A screenshot of a contract award notice has been shared on social media alongside the false claim that it shows a COVID-19 “vaccine passport” is being developed in the UK.

Reuters Fact Check. REUTERS

Posts sharing the claim can be seen (here , here).

The posts show a genuine contract awarded by Britain’s Department of Health and Social Care (DHSC) for a ”Covid-19 Certification/Passport”, which can be seen (here).

The contract, awarded to a company called Netcompany UK Limited, is not for a vaccination passport, but for a certificate system for people who test negative for COVID-19.

A document detailing how the certificate could work explains that it would enable: “workplaces, education centres, health and social care services and places of business to open to members of the public who have tested negative for COVID-19 within a specified timeframe in addition to other criteria” (here).

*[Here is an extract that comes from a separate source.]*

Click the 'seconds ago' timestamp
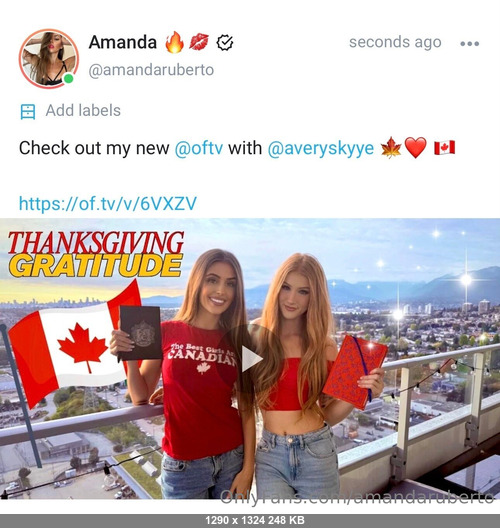500x528 pixels. [x=395, y=43]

A DHSC spokesperson told Reuters via email: “We have no plans to introduce immunity passports following this vaccination programme.”

“We are continually exploring ways in which we can return to normality as soon as possible while controlling the spread of the virus.

“This includes ways in which technology could be utilised to enable workplaces, educational centres and health and social care services to reopen to the public safely”.

In the UK, vaccinations are not mandatory but instead operate on a system of informed consent (here).


False. The contract is not to develop a vaccine passport, but for a certificate system for people who have tested negative for COVID-19.